Under-fire NHS boss Sir David Nicholson has said he is "absolutely determined" to lead the NHS through the coming health reforms despite calls for him to resign.
Sir David said the NHS is currently at "maximum risk" as the controversial changes are implemented throughout the country. The NHS chief executive said he would stay in his role to see the reforms through.
Campaigners called for Sir David's resignation following the publication of the Francis Report into serious failings at Mid Staffordshire NHS Foundation Trust.
The health boss was in charge of the regional health authority for part of the time that patients were being mistreated at Stafford Hospital where hundreds of patients may have died needlessly after they were "routinely neglected".
"At the moment the NHS is facing its greatest challenge," Sir David told the Health Select Committee.

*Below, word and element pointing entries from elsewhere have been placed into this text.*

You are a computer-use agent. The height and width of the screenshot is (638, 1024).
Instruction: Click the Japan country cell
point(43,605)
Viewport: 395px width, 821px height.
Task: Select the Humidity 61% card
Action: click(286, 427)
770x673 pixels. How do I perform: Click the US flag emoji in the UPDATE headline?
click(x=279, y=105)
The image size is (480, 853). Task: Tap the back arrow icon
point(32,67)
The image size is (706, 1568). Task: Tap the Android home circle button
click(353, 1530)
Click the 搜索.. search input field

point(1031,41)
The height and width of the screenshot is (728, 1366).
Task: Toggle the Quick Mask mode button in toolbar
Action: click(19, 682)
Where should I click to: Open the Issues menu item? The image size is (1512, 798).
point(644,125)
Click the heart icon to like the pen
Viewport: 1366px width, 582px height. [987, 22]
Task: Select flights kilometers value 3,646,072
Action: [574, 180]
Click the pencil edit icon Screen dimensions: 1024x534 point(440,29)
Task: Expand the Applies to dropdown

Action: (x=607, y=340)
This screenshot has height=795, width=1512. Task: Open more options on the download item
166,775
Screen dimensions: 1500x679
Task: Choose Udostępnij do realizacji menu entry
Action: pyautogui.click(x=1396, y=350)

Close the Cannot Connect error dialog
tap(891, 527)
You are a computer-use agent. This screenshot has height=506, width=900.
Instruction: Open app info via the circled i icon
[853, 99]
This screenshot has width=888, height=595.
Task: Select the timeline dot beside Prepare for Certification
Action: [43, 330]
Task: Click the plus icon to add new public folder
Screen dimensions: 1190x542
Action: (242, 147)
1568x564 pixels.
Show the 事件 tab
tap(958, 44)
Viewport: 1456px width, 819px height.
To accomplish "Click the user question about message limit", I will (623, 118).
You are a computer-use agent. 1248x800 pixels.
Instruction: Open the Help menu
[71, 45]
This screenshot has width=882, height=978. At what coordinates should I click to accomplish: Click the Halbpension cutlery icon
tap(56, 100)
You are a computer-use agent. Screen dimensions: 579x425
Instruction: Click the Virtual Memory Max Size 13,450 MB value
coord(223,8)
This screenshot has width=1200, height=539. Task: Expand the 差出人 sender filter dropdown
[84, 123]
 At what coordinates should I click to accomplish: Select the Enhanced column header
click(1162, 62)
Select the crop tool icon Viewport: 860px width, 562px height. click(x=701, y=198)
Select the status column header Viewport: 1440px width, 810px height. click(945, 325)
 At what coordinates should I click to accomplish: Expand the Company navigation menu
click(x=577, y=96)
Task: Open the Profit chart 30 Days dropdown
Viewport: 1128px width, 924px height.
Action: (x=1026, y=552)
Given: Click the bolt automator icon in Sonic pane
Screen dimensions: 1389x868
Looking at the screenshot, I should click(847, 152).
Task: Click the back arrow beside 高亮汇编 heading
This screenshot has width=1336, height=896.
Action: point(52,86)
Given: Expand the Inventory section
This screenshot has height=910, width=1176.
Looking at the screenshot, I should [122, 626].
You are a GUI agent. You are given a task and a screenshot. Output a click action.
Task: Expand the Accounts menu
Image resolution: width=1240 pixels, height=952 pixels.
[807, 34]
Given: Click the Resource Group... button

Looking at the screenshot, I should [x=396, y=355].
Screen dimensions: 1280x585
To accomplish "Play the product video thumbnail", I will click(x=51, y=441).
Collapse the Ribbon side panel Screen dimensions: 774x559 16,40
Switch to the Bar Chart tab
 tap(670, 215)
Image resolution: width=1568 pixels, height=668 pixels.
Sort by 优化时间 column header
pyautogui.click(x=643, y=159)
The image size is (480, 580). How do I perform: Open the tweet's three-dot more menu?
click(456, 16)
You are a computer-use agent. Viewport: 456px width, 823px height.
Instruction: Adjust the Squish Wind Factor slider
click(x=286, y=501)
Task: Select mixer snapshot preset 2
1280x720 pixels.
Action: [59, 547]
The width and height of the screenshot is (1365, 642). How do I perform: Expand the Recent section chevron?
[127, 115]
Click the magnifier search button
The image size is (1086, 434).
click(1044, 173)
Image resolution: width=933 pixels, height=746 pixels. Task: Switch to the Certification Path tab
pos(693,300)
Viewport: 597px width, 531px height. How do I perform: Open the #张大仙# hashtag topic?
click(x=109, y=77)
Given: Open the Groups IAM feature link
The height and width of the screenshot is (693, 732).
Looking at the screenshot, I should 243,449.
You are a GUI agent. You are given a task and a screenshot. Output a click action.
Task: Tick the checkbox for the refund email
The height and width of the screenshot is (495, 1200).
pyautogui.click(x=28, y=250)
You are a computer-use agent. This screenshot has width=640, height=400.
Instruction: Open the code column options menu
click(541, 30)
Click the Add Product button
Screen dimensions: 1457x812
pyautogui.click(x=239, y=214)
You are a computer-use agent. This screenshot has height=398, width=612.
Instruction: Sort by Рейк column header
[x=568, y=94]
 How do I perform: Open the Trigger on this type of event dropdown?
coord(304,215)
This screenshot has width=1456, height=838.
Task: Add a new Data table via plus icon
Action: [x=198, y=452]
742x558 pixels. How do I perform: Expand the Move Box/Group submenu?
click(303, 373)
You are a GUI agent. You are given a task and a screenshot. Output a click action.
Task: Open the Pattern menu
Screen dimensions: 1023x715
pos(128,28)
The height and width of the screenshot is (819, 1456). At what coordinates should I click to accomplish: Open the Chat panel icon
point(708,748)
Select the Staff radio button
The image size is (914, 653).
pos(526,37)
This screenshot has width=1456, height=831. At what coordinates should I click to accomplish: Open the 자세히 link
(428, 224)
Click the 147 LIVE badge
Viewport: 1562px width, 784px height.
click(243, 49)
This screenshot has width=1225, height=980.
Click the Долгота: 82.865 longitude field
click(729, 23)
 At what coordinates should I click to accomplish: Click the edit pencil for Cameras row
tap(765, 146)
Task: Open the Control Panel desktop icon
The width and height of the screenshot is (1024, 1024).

"In the next few days we will abolish over 160 organisations and we will set up another 211 local organisations and a whole myriad of national ones. We'll completely change the way in which we allocate resources and incentivise the NHS.
"At the same time, we have already lost 13,500 administrative and management staff that have all that corporate memory in them. So it is at maximum risk over the next few days.
"I said two years ago that I would take the responsibility of leading the NHS through this enormously complex set of changes. I promised both the Government and the NHS that I would see that through and I am absolutely determined to do that over the next period."
Sir David told the committee that the need to motivate NHS staff had been "lost" at the time of the Mid-Staffordshire problems, as the system focused on management systems.
"The first thing - and you can see it absolutely played out in Mid-Staffordshire and you can see it in parts of the NHS where there is poor care - (is that) motivated, supported staff provide great outcomes for patients," he said. "That connection seems to have been lost in a whole set of discussions about systems and processes."